But then I've never had any use for talk radio or audio books either. I understand the technical matters; that's not an obstacle for me. I'm perplexed by the rhetorical purpose of my doing audio. I'm committed to doing it, anyway, and hoping that I'll be able to figure it out. I'm going to teach my students about podcasting next semester and have them do their own podcasts. Perhaps they will appreciate it more than I.
Here's a couple of things that are obstacles for me as both a composer and consumer.
1. One of the things I like about blogging is that I don't have to plan it out. I start with an idea, an exigency, a motive for writing. Then I figure out what I'm going to say as I'm composing. I do go back sometimes and make some edits but mostly a blog is about a process of thinking for me. I can't do that as a podcaster (unless you want to listen to ten seconds of dead air while I scratch my neck and think about what I want to say next or how I want to phrase it). Instead, I have to plan out my podcast. I'm not going to write it all out and read it like a script, but I need an outline. That means I have to figure out what I'm going to say before I say it.

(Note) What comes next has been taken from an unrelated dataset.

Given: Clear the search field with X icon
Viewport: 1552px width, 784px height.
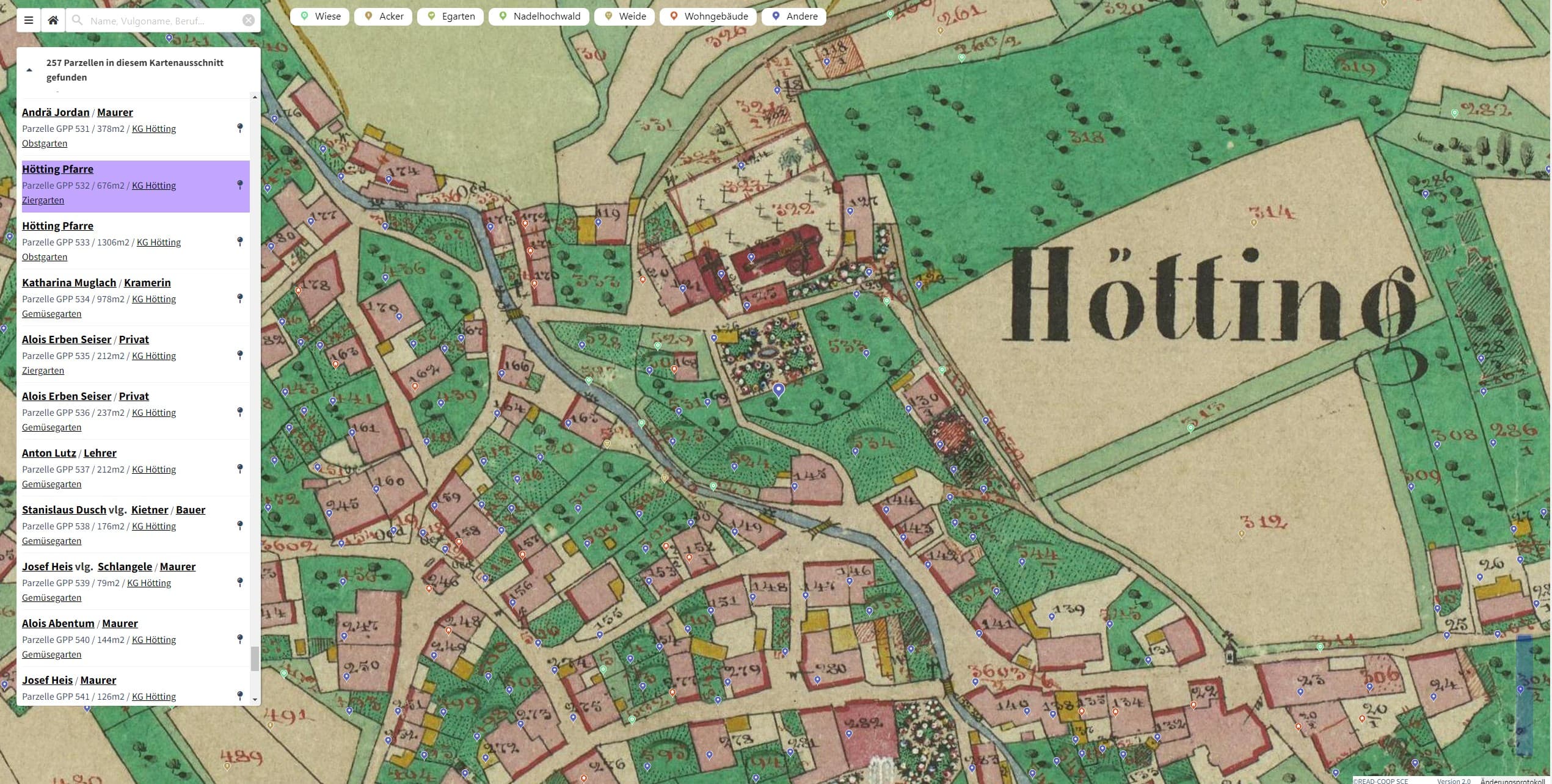Looking at the screenshot, I should [249, 20].
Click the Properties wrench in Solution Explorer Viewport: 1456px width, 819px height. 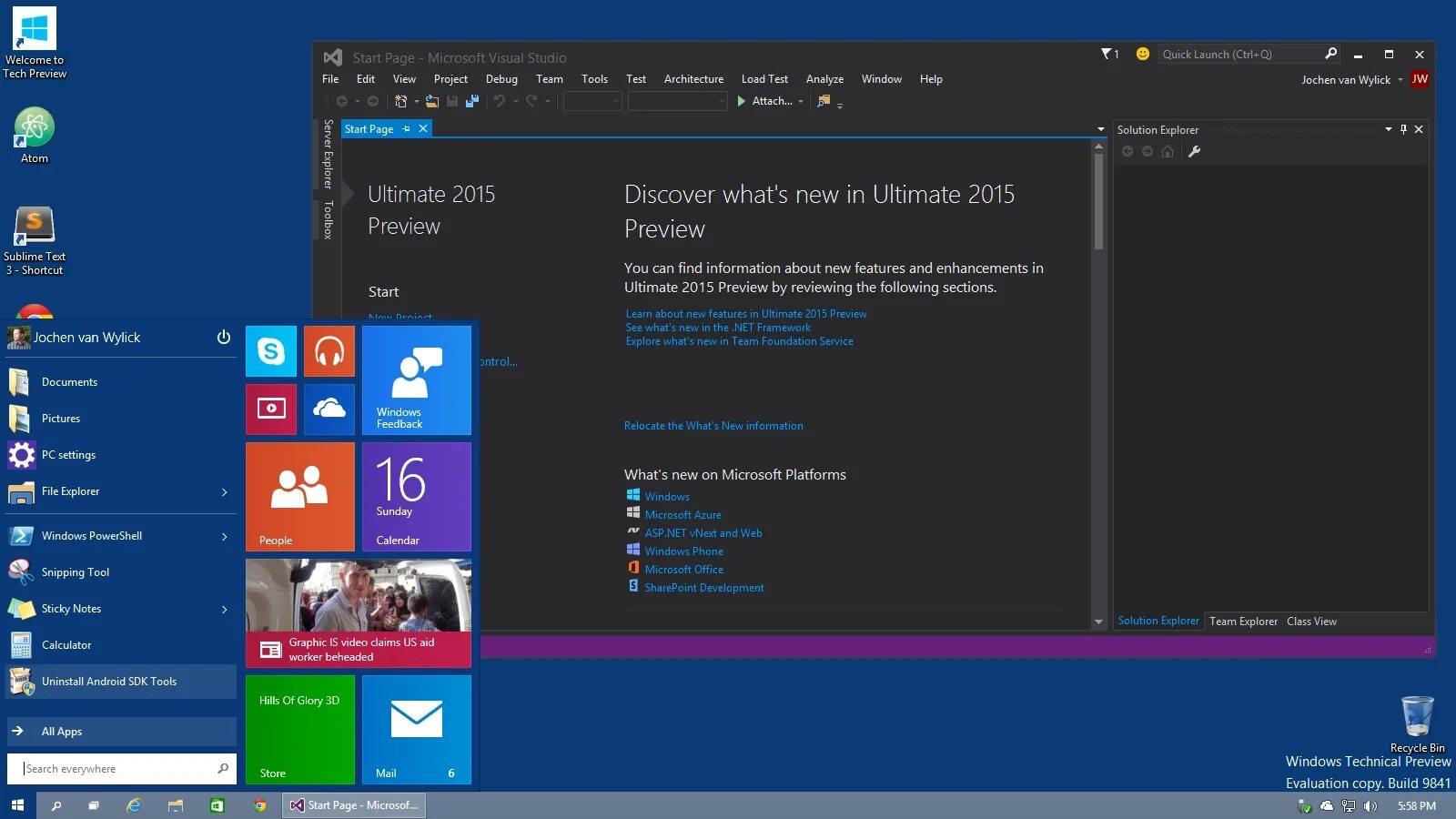coord(1194,152)
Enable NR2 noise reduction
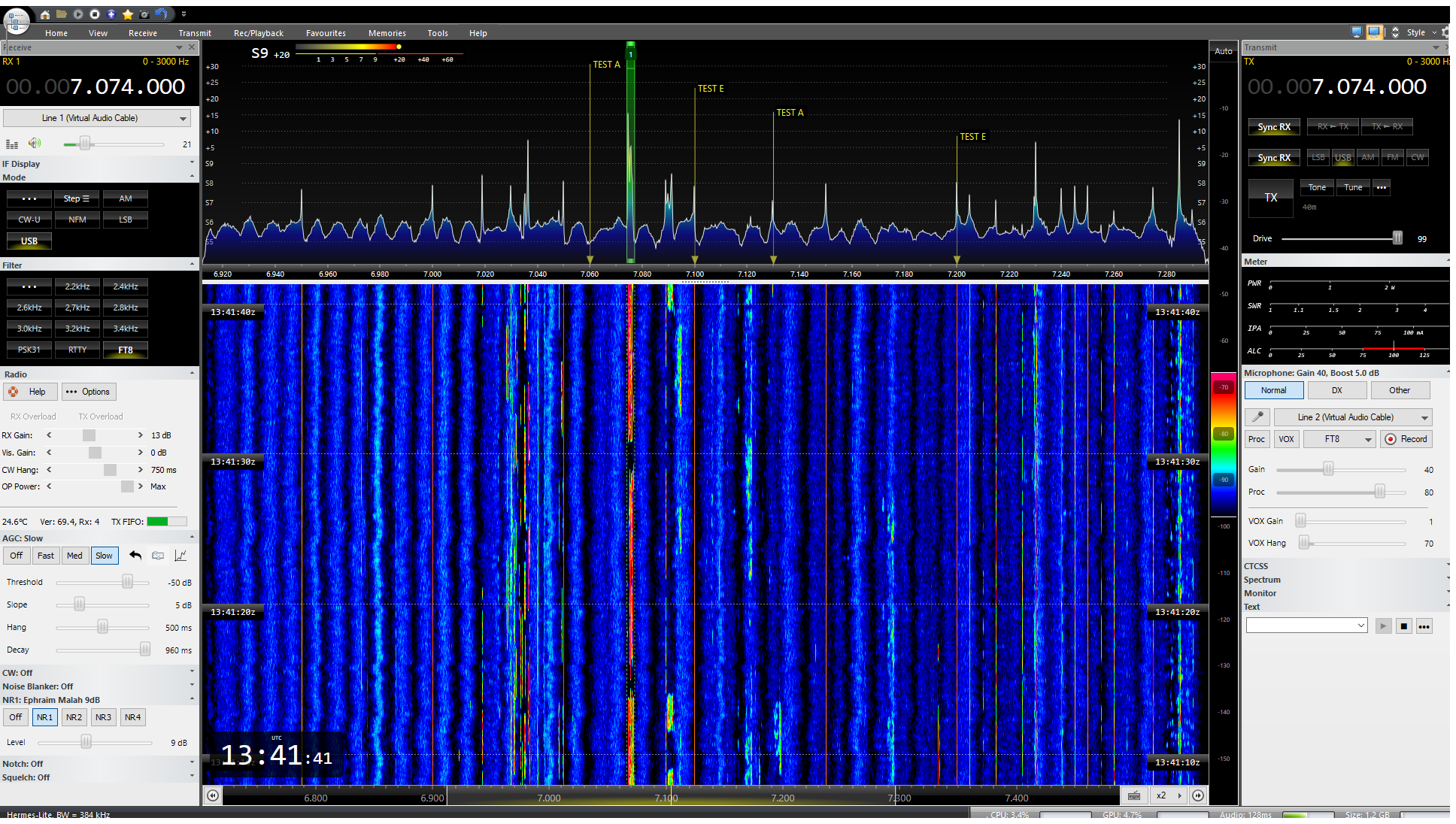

In short, the most valuable aspect of blogging (at least for me as a writer) is completely absent from podcasting.
2. Put briefly, podcasts are neither easily searchable nor scan-able (at least with current tech.). That means I have to listen to an entire podcast to find out what it's about. I also have to rely on someone's description of the content rather than being able to search the content directly.
3. The thing I find most objectionable about podcasting is the element most loudly proclaimed as its great value: now I can capitalize on all that "dead time" I spend driving my car or washing dishes and so on. Multi-tasking is microfascism! To paraphrase John Lennon, "life is what happens to you while you're busy listening to podcasts!"
This is just the complete opposite direction of where I am trying to go with my life. I am striving to be more mindful, to be more fully present: to be driving when I am driving, to be washing dishes when I am washing dishes. To be present to your life is not a waste of time. It is not inefficient to experience one's life.
That said, I am not one to simply separate mediated experiences from immediate ones. Listening to your iPod (music or podcast), talking on your mobile phone, or hooked into some other wireless network, one is still experiencing the material, physical world. After all, there is nothing else for the body to experience. I simply object to this characterization.
Instead of saying my commute is a waste of time; I will use that time to listen to my students' podcast responses to today's readings, instead of saying if I podcast my ideas to students and colleagues then they can make more efficient use of their time, I need to think more about how switching to this new medium to produce a new informational experience both for me as a producer and for others as listeners.
Right now though, I'm just not getting it.